- _Task to carry out_: All lines from the entries below that contain the string "computer" should be copied out.

- _Task inputs_:
○ ○ ○

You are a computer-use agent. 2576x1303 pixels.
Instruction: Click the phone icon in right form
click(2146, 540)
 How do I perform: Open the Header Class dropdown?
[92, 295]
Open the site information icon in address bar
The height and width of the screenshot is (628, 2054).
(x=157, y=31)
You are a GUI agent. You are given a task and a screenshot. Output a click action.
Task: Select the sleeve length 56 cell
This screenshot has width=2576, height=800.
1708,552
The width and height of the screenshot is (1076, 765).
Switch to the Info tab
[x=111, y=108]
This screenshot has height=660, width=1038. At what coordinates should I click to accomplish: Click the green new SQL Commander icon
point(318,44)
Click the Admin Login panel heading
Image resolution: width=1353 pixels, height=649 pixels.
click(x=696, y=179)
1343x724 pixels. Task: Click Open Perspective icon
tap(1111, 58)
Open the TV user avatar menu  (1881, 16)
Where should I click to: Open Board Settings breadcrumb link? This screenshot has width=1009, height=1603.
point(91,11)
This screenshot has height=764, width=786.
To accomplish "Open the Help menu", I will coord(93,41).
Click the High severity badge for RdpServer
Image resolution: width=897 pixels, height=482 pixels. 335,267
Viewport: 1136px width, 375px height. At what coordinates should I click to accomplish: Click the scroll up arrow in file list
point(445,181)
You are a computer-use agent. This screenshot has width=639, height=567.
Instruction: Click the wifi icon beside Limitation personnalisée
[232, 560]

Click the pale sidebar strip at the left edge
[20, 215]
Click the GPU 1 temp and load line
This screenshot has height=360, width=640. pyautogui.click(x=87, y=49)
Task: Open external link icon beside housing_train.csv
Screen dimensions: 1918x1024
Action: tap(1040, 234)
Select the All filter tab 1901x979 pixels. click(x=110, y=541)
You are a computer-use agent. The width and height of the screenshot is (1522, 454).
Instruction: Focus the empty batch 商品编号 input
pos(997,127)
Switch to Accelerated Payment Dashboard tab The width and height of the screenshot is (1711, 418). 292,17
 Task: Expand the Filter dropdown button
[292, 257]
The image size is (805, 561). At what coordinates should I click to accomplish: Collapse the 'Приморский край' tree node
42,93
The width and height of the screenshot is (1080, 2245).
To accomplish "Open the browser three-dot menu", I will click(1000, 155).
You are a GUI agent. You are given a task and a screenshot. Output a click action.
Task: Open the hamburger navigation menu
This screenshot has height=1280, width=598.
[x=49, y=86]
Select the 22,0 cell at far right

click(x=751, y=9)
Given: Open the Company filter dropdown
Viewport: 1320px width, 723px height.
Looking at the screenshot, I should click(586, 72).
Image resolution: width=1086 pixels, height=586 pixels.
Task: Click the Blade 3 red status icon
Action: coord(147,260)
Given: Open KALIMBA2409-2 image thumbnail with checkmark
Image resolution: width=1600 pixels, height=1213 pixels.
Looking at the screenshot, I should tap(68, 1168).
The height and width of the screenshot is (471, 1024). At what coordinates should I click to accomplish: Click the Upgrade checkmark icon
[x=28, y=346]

○ ○ ○

- _Your solution_:
You are a computer-use agent. 2576x1303 pixels.
You are a computer-use agent. This screenshot has width=639, height=567.
You are a computer-use agent. The width and height of the screenshot is (1522, 454).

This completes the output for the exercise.